Slovakia and the United Kingdom: the first 30 years, by Pavol Demeš

Second paragraph of third chapter:

The British ambassador to Czecho-Slovakia, David Brighty, became the Ambassador to both Republics after the dissolution of the state. From Prague, he also covered Slovakia (as a non-resident ambassador) until a fully-fledged Embassy was built in Bratislava, and in 1994 he handed over the baton to the first head of the British diplomatic mission in Slovakia, Michael Bates. At first he was Chargé d’affaires before becoming Ambassador (1994 — 1995). Bates was suceeded in 1995 by Ambassador Peter Harborne, who served in Slovakia until 1998

I was in Bratislava two weeks ago (as previously noted) and met up with my old friend Pavol Demeš, who among other things was the foreign minister of Slovakia just before its break-up with the Czechs. He has now produced this commemoration of the UK-Slovakia relationship for the Slovak Foreign Policy Association, and you can download it for free here.

A lot of it is simply recapitulation of diplomatic routine – exchanges of ambassadors, state visits – but it’s good to hear the voice of genuine enthusiasm for external engagement that comes through loud and clear. The book is in parallel Slovak and English texts, with photographs in the middle, one of which features Pavol himself in his ministerial years. (He’s on the left in the group photo.)

Pavol is a keen photographer himself, but has included only a couple of his own photos.
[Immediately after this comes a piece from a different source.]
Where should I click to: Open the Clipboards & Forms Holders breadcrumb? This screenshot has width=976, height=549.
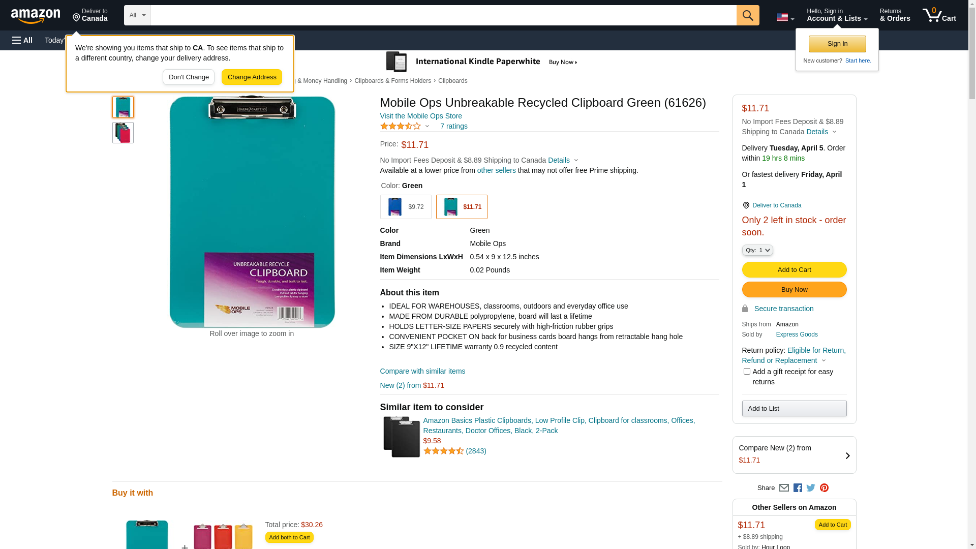click(392, 81)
I particularly like this one, taken on the 50th anniversary of D-Day in 1994 on the royal yacht Britannia, of someone who was normally very much on her guard when in the public eye.

For myself, it was interesting to be reminded of the past roles of a lot of my Slovak political contacts – leaving aside the living, I knew Eduard Kukan as a Member of the European parliament and a Balkanist, but he had a distinguished career in domestic politics and diplomacy as well.

A book for specialists only, I think, but very nicely done.